MEB`in örgün eğitim istatistikleri
Bulgurcu açıklamasının devamında ise MEB’in 2013-2014 örgün eğitim istatistiklerine de değindi. “Eğitimde 4+4+4 dayatmasının yıkıcı sonuçlarını bütün açıklığıyla göstermektedir” diyen Bulgurcu; “Milli Eğitim Bakanlığı’nın 2013-2014 Örgün Eğitim İstatistiklerini tek başına 4+4+4 sonrasında okullarda yaşanan ve giderek derinleşen sorunlardan, acil çözüm bekleyen okula başlama yaşına ilişkin sorunlar, kalabalık sınıflar, okullarda yeterli altyapının olmaması, fiziki donanım eksiklikleri, anadilinde eğitimin olmaması nedeniyle yaşanan sorunlardan bağımsız ve ayrı değerlendirmek mümkün değildir. Eğitimde 4+4+4 dayatmasının uygulanmaya başlanmasından bu yana okullarda en çok gözlenen sorunlar; 72 ay öncesi çocukların hala okula uyum sağlayamamaları, okula giriş çıkış saatleri, velilerden para toplama uygulamalarının yaygınlığı, temizlik sorunu, imam hatiplerle ortak binaları paylaşan okullarda öğrencilere yönelik çeşitli baskılar eğitim gündeminde ön sıralardaki yerini korumaktadır. Özellikle son 12 yıl içinde, eğitimin büyük ölçüde paralı hale getirilmesine paralel olarak, eğitimde dini inançların istismarı ve dinsel sömürüye kaynaklık eden kimi uygulama ve söylemlerin yaygınlaşması 4+4+4 düzenlemesinin diğer bir dikkat çekici yönünü oluşturmaktadır. AKP iktidarının eğitim sisteminde yaşanan değişiklikler üzerinden bugüne kadar ortaya koyduğu pratik, her türden dini inancı istismar ederek, çocuklarımızı ve toplumu “tek din, tek mezhep” anlayışı üzerinden “tek tip” hale getirmeye çalışıp, sürekli yeni kamplaşmalar yaratarak iktidarını sürdürmektir.

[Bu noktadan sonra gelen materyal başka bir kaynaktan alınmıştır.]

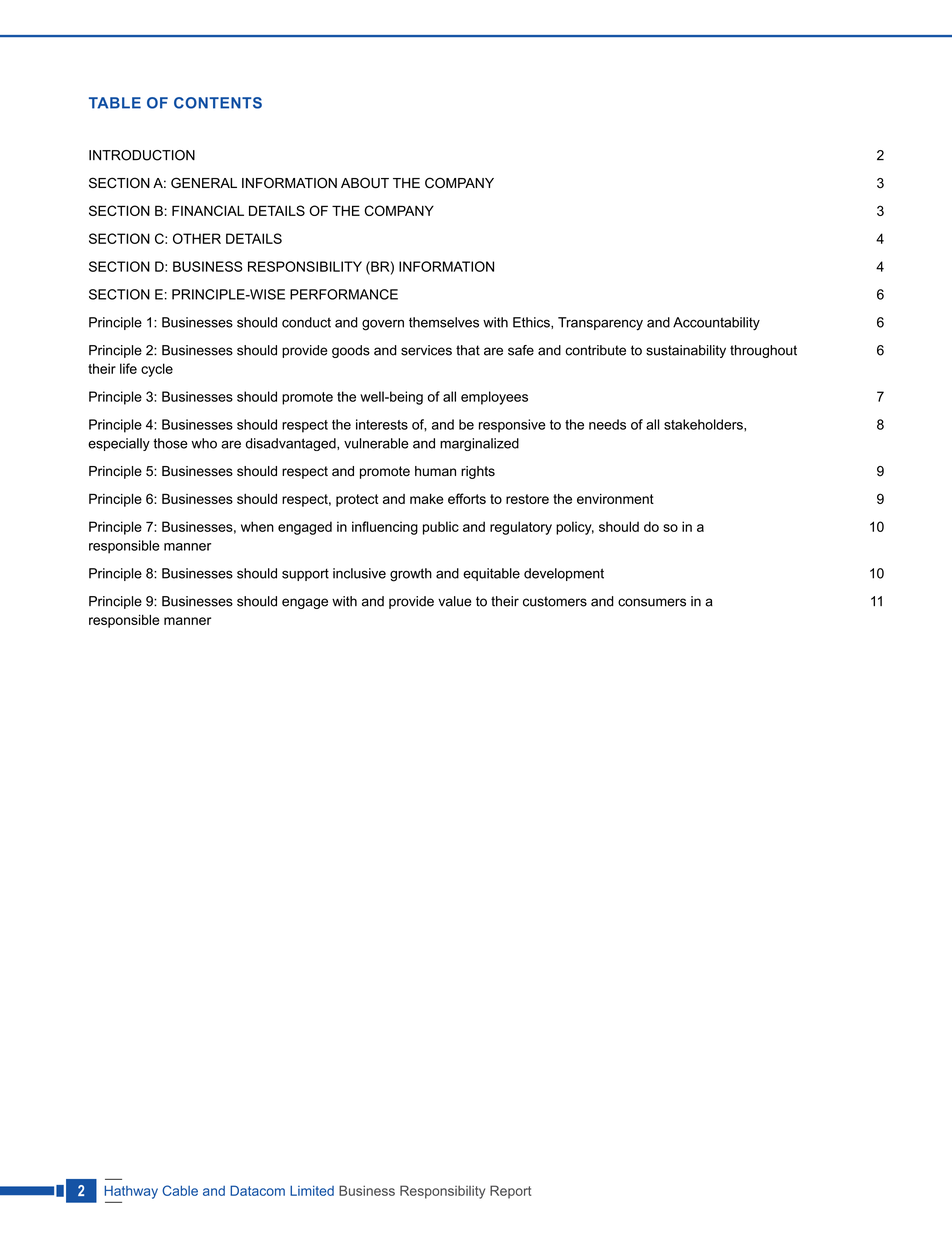 Image resolution: width=952 pixels, height=1233 pixels. I want to click on Report, so click(510, 1192).
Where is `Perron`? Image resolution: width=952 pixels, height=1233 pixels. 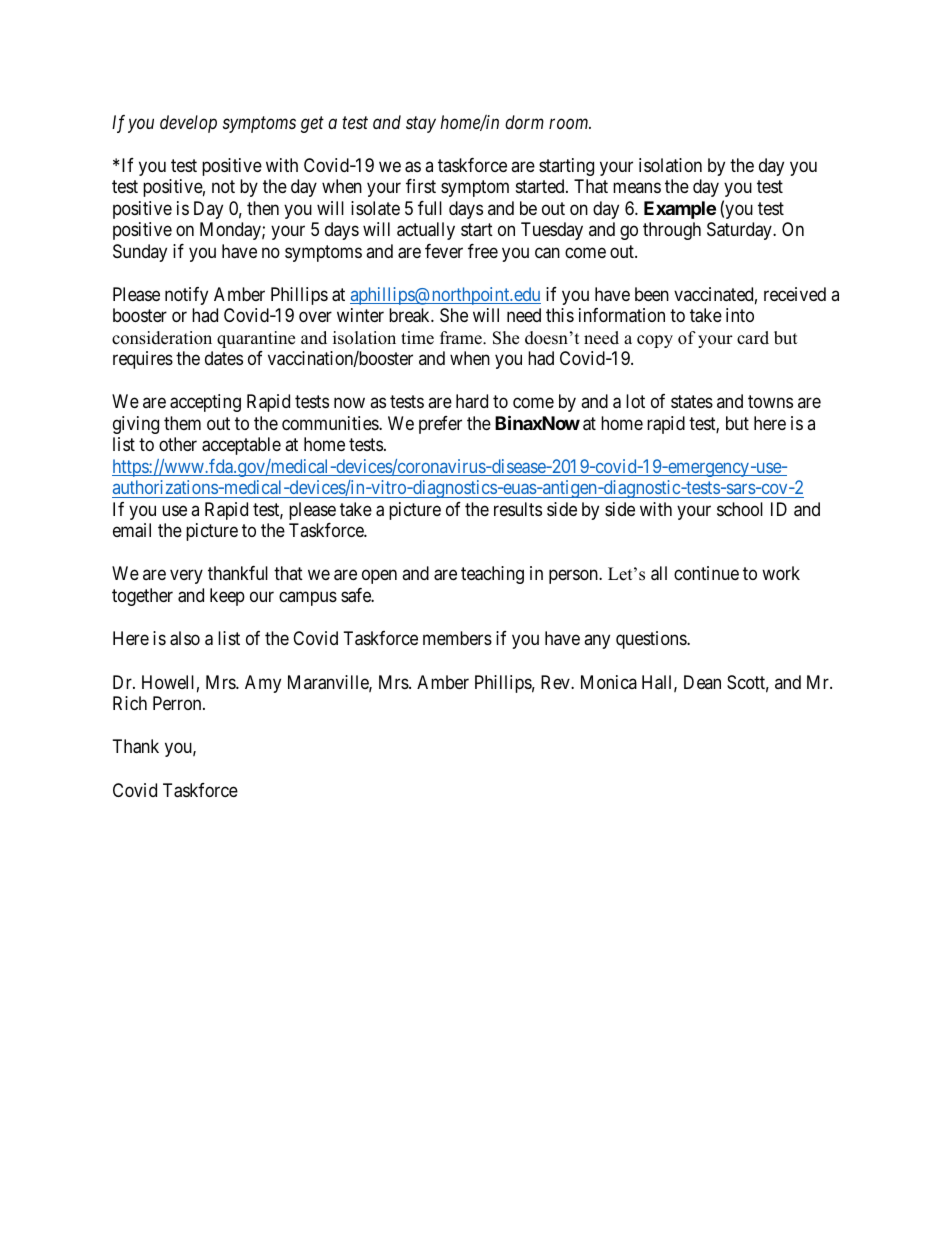 Perron is located at coordinates (178, 703).
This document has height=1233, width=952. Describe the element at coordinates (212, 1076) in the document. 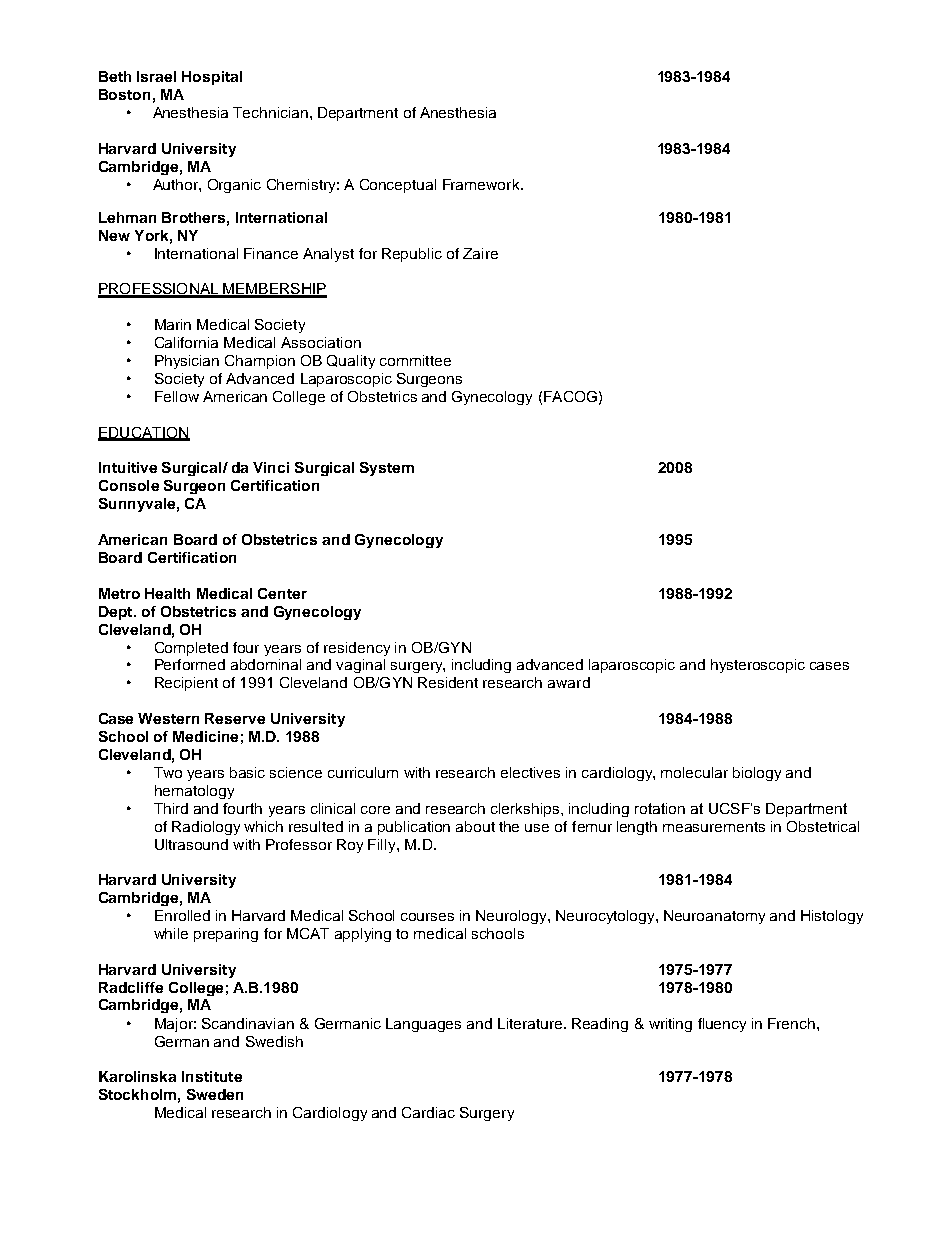

I see `Institute` at that location.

Zorunlu din dersleri uygulamasına ek olarak, 4+4+4 ile zorunlu seçmeli derlerin getirilmesi ve buna bağlı olarak eğitim müfredatında din derslerinin ağırlığının arttırılması, okullarda ibadet yerlerinin açılmak istenmesi gibi girişimler, eğitim sistemini dört bir yandan kuşatmış ve eğitimde yaşanan en temel soruların üzerini örten, bu anlamda iktidarın işini oldukça kolaylaştıran bir işlev görmeyi sürdürmektedir. Gerek 4+4+4 düzenlemesi ile eğitim sistemini kendi siyasal çizgisinde biçimlendirmek isteyen AKP iktidarı gerekse, eğitim biliminin en temel ilkelerini çiğneyerek 4+4+4 dayatmasını bütün eleştirilerek kulaklarını tıkayarak hayata geçiren Milli Eğitim Bakanlığı eğitimdeki kaosun ve mevcut karanlık tablonun baş sorumlularıdır. Milli Eğitim Bakanlığı, tüm topluma ve öğrencilerimize böylesi bir kötülüğü yapmaktan vazgeçmeli, zaman geçirmeden eğitimde 4+4+4 dayatmasından vazgeçmelidir. Eğitim Sen, çocuk ve gençlerimizin geleceğinin karartılmasına yönelik her girişim karşısında mücadelesini kesintisiz olarak sürdürmeye kararlıdır” şeklinde konuştu.